While there is a need and will to develop and improve critical care, there is a dire need of experts specifically trained in intensive care in the form of doctors and nurses. However, low wages drive majority of the trained personnel out of their centers and the few available personnel are overworked and come at a very high cost. A convenience sampling of 13 low-middle income country ICUs showed that 77% lacked trained staff and identified this as the most important barrier to the development of intensive care [8•, 21••, 22]. These factors double as reasons for the reduced number of ICU beds that is mentioned in the majority of the published literature. Other factors identified include the lack of supplies, coordination, infrastructure, and human resource [23].
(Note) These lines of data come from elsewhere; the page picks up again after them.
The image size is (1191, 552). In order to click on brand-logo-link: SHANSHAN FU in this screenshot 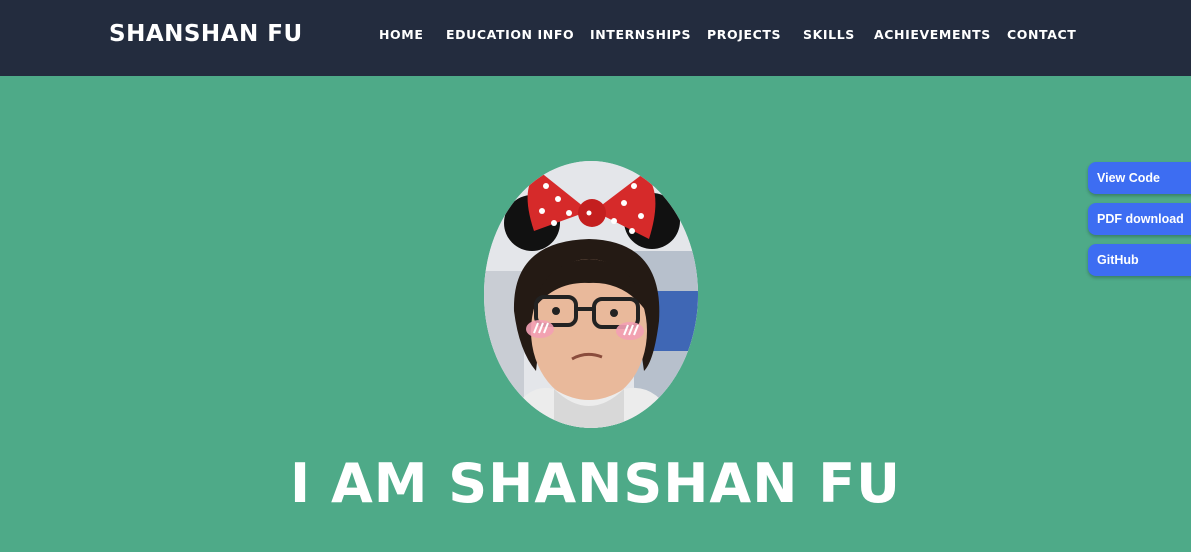, I will do `click(206, 34)`.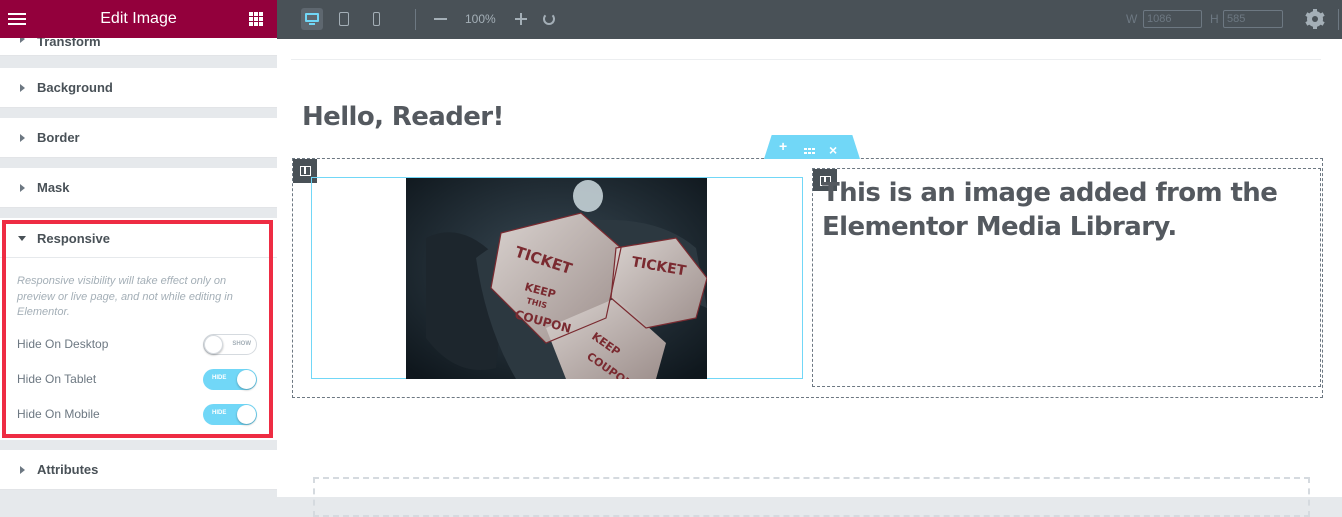  What do you see at coordinates (54, 187) in the screenshot?
I see `section-mask-label: Mask` at bounding box center [54, 187]. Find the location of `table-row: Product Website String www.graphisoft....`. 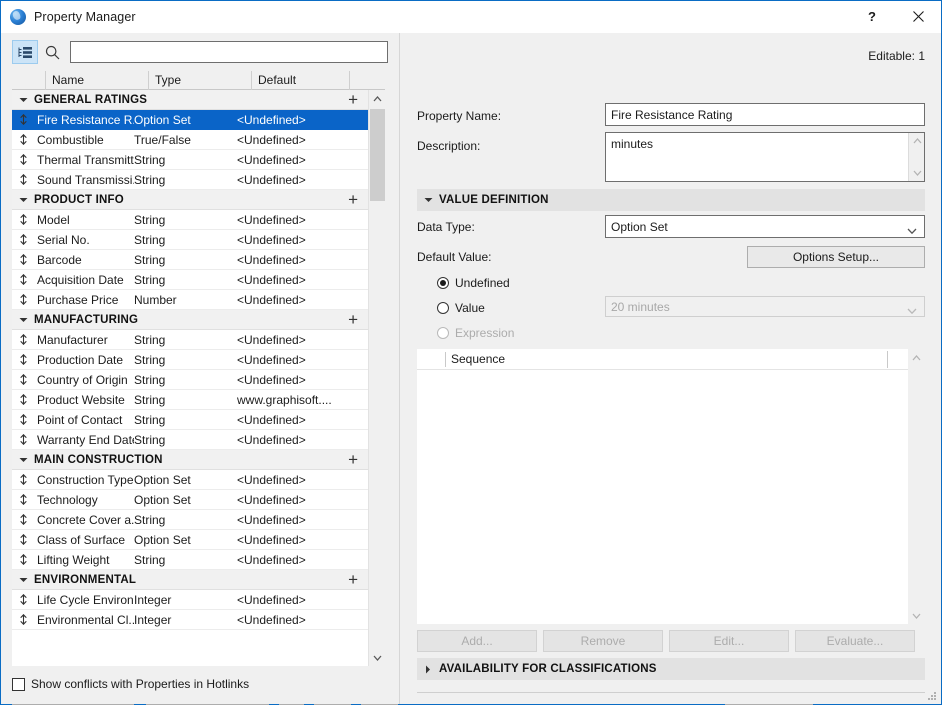

table-row: Product Website String www.graphisoft.... is located at coordinates (190, 400).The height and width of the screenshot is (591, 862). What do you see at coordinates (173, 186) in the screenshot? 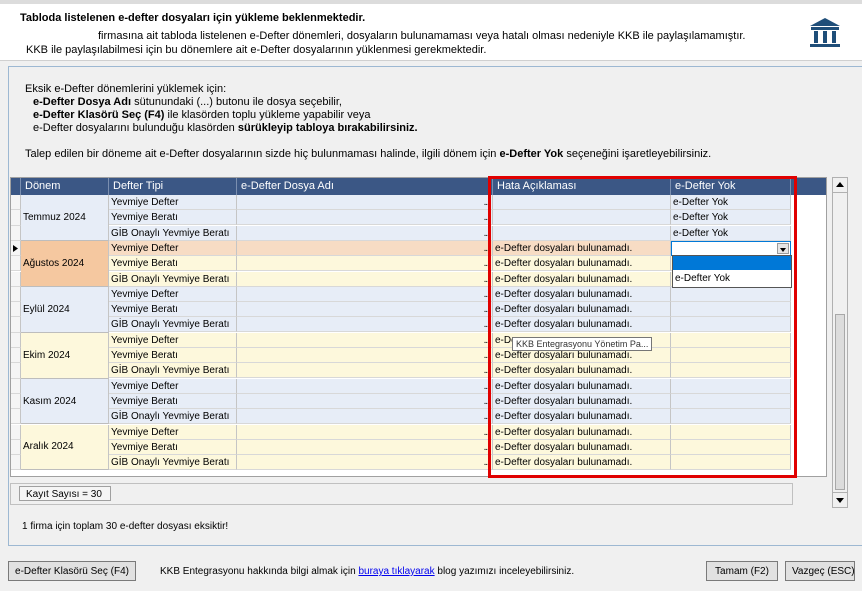
I see `column-header-1: Defter Tipi` at bounding box center [173, 186]. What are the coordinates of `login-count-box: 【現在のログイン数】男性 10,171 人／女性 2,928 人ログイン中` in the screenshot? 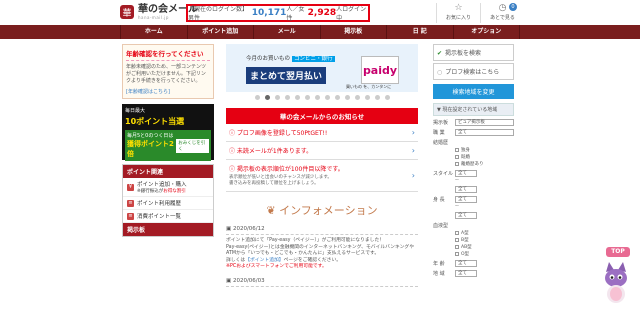 It's located at (278, 13).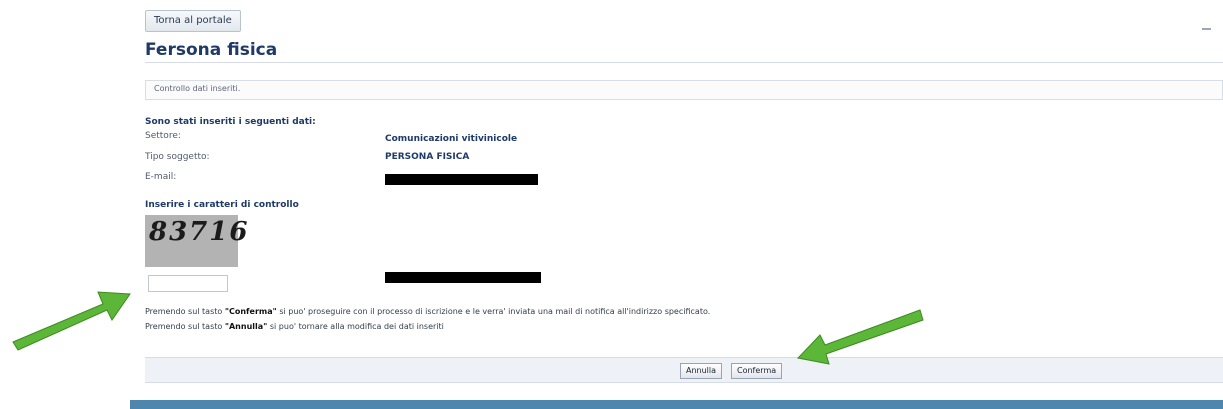 This screenshot has width=1223, height=409. I want to click on email-redaction, so click(462, 180).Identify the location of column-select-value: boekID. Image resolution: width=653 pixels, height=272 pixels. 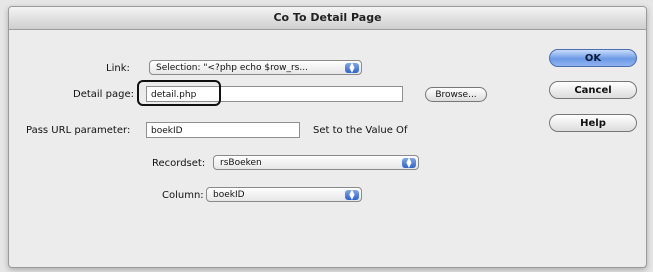
(229, 195).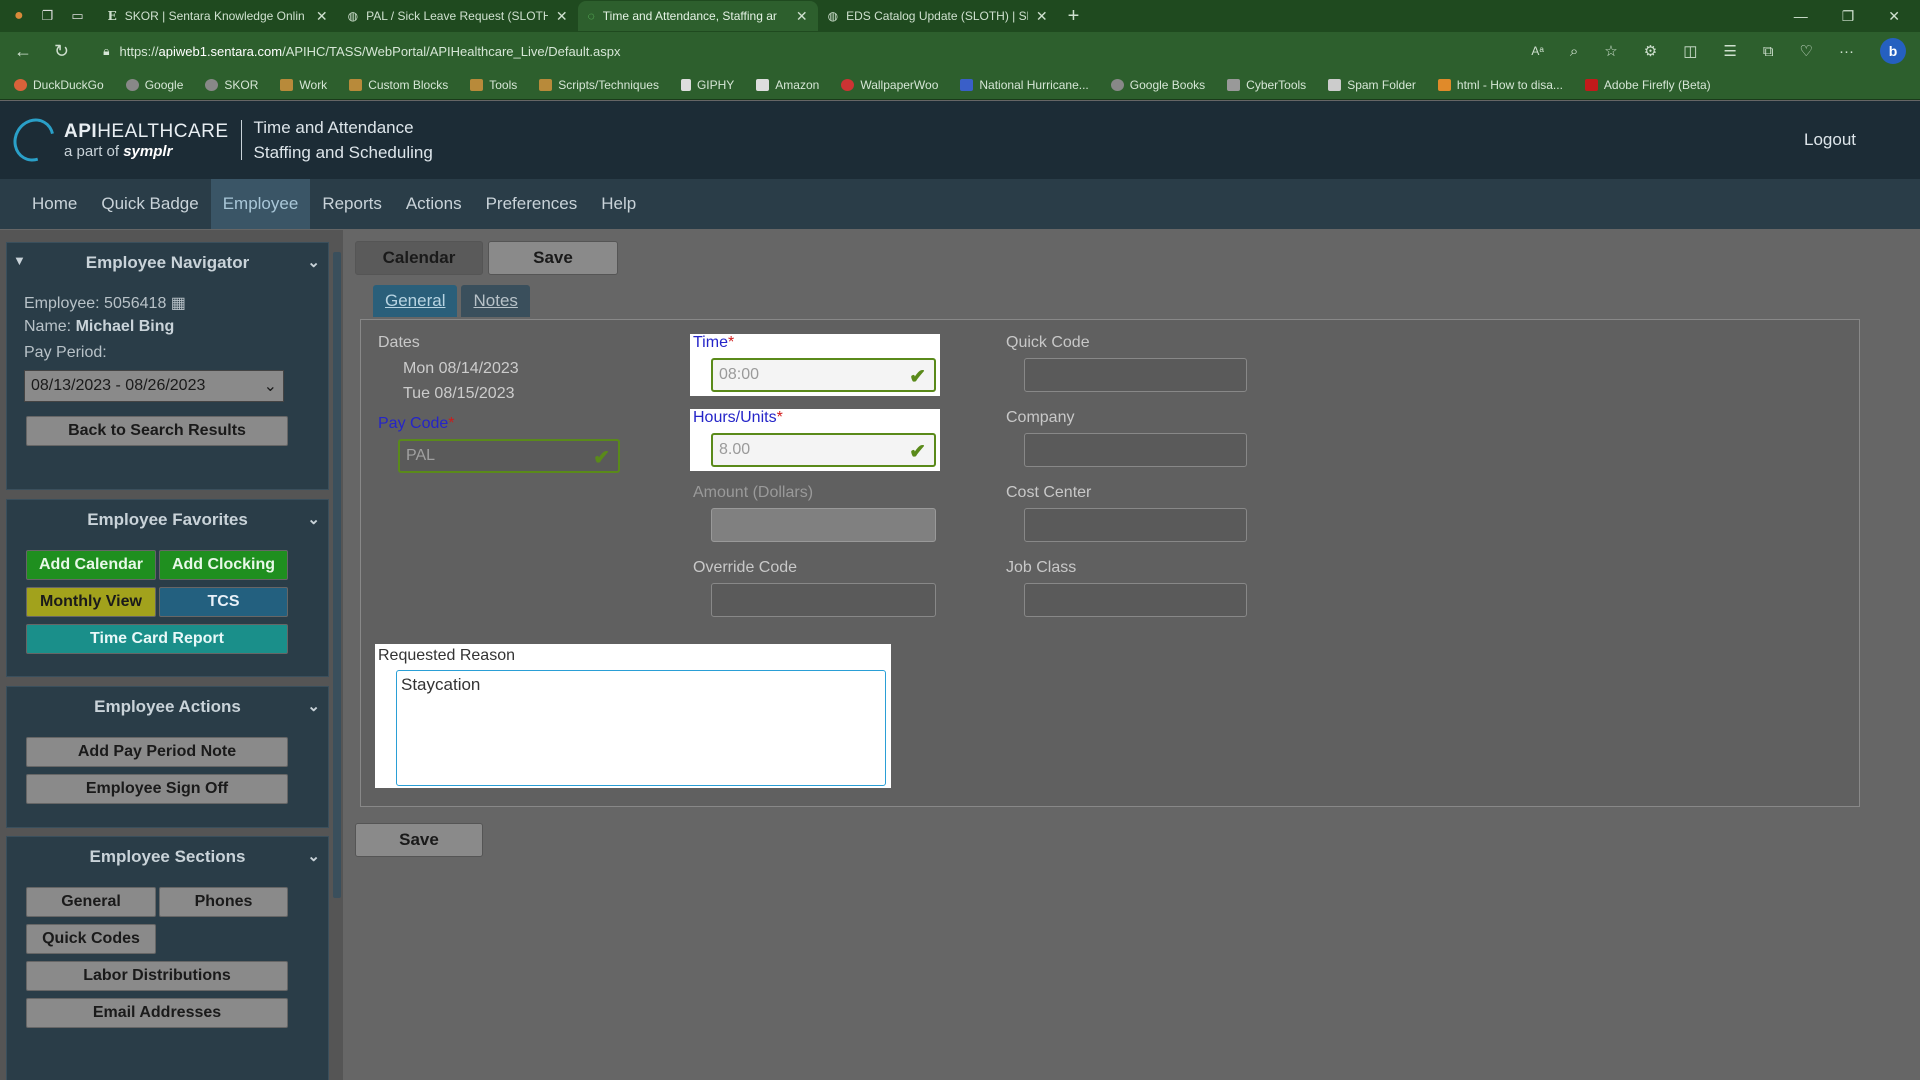  Describe the element at coordinates (352, 204) in the screenshot. I see `nav-reports: Reports` at that location.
Current Intensive Care Practices

Intensive care involves the provision of intensive specialized medical and nursing care alongside enhanced monitoring of critically ill patients. Multiple methods of physiological support are applied during transitional times of organ insufficiency.

There is an increased awareness of the fact that intensive care practices in low-resource-limited centers are largely influenced by data from developed countries whose population greatly differs from that in resource-limited settings. The low-income population is young and free of chronic illnesses [9•] and with different disease patterns. Infectious diseases such as HIV, tuberculosis, and malaria, malnutrition, and road traffic accidents are the main contributors to morbidity and mortality in low-resource regions, and as such will be the biggest contributors to ICU admissions. As a result, there has been a move to study our own population and tailor interventions to our needs, such as the recommendations for sepsis management in resource-limited centers [24].

Conclusion

While the burden of disease is noted to be large and the benefits of critical care recognized, the ICU capacity in resource-limited settings remains largely undocumented and low. It is therefore important that efforts should be focused first on documenting the current capacity and second, on lobbying for both human resource training, retention to run the available units and develop standards of care for critically ill in low-resource settings.